中島翔哉の喜びはファンの喜び。ポルティモネンセに華を添える

  • 井川洋一●取材・文 text by Igawa Yoichi photo by Getty Images

 ポルトガル南部のビーチタウン、ポルティマン。中島翔哉の所属するポルティモネンセが本拠を置く街には、ゆるやかな時間が静かに流れている。歴史を感じさせる石畳の通りと浜辺は美しいが、冬ということもあって、人通りは多くない。

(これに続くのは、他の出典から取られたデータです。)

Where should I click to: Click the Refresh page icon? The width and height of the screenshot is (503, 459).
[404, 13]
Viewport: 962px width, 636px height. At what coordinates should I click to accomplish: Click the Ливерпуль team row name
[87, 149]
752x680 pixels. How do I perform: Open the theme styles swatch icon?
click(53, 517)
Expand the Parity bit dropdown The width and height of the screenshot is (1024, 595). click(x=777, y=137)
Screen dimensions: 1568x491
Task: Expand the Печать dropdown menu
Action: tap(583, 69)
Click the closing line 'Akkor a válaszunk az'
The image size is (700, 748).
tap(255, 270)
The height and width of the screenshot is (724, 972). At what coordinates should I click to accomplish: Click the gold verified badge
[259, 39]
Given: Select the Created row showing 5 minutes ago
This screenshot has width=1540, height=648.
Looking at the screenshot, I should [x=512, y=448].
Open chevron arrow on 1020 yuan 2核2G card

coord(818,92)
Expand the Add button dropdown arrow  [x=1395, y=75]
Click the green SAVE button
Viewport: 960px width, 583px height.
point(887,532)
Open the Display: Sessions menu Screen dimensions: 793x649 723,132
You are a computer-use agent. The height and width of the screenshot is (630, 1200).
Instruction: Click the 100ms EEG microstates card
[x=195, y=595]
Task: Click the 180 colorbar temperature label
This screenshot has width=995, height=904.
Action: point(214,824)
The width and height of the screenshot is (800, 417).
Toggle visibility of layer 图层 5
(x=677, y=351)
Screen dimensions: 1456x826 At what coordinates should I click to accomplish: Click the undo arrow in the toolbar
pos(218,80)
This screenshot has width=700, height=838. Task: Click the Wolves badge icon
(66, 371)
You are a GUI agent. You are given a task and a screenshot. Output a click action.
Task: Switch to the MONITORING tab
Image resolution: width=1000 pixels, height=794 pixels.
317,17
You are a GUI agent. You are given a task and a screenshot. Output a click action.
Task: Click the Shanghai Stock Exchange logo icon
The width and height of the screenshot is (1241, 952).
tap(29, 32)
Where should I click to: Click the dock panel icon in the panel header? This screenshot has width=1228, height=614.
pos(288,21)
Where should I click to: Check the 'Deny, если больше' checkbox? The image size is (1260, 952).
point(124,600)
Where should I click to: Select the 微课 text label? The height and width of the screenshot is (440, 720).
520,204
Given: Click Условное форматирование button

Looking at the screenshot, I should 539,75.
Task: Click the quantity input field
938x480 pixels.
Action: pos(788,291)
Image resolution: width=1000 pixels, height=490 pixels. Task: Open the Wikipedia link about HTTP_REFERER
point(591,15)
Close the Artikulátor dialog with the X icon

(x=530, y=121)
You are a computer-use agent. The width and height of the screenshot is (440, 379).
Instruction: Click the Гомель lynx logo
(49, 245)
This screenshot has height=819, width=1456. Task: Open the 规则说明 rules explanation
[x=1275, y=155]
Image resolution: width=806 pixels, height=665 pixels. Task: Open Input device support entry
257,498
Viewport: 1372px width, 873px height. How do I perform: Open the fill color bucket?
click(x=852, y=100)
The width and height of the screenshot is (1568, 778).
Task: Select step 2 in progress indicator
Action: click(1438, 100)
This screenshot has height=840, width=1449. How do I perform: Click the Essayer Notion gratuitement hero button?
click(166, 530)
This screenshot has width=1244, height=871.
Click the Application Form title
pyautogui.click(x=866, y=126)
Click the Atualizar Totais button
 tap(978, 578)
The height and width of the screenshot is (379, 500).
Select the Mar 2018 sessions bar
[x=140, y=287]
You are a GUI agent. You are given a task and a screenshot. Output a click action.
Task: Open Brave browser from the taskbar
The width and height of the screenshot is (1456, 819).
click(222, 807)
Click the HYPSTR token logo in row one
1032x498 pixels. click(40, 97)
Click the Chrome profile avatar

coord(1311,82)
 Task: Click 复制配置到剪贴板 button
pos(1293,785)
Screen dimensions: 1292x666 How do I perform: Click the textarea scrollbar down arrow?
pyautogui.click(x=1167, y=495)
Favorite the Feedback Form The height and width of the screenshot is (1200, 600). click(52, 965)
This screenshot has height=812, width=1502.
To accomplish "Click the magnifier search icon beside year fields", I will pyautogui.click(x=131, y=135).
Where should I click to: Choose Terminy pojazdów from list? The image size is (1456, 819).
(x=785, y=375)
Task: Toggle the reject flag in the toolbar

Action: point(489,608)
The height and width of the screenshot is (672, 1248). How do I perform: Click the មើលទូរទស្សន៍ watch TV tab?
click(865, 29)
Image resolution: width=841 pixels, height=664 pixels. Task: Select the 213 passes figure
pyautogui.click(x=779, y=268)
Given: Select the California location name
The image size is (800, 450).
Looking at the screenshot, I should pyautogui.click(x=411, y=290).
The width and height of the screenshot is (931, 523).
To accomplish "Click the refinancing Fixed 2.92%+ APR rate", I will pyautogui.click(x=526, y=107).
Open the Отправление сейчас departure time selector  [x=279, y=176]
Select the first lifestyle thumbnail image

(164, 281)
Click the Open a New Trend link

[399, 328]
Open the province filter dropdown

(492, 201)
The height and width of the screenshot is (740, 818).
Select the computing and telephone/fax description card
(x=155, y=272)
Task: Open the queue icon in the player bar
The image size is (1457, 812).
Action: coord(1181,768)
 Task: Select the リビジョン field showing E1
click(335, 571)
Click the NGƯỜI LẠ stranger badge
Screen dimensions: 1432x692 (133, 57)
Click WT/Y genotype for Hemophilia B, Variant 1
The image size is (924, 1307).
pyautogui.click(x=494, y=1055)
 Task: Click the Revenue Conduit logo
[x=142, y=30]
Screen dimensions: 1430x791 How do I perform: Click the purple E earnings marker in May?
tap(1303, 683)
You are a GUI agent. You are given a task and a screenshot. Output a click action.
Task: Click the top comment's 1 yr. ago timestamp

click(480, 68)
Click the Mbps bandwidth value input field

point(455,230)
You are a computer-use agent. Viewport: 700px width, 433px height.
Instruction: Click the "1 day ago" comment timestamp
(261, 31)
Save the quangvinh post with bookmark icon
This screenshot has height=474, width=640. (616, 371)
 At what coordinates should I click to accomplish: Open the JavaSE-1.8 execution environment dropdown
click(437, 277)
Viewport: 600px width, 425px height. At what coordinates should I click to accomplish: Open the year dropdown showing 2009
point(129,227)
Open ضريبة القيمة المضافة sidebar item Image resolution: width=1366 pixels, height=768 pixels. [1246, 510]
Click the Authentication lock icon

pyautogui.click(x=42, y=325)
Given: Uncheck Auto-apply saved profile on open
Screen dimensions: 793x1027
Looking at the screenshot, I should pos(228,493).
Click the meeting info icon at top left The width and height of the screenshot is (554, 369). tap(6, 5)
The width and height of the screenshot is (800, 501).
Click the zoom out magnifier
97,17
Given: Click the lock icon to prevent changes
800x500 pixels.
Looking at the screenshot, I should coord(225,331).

 金曜日(現地時間12月14日)の夜に開催されたビトーリアFCとのホームゲームにも、スタンドの客席は半分も埋まっていなかった。大きな声援を送るサポーターの数は、アウェーからやってきた人の方が多いくらいだ。この日の観客数は2000人を超えるくらいだった。

 けれど、のどかなスタジアムが湧く瞬間はもちろんある。その多くは背番号10をまとった日本代表がボールを持った時だ。

ポルティモネンセの攻撃の中心となっている中島翔哉ポルティモネンセの攻撃の中心となっている中島翔哉 19時にキックオフの笛が鳴ると、序盤に左ウイングを任された中島がさっそく巧みなスキルを見せる。相手に囲まれながらも軽快に両足のタッチで密集をかいくぐり、攻撃を活性化。10分にCKからジャクソン・マルティネスがヘディングを放ち、こぼれたところをキャプテンのジャジソンが押し込んで、ポルティモネンセが早々に先制した。

 中島はその後、ボールを触る機会が減ったものの、時には下がってパスを引き出し、キックフェイントやクライフターンを交えて、徐々にリズムを取り戻していく。またディフェンスに戻って、絶好のタイミングで相手のパスをカットするなどして、積極的に試合に関与しようとした。その度に、スタンドからは「ショーヤ!」の声が上がった。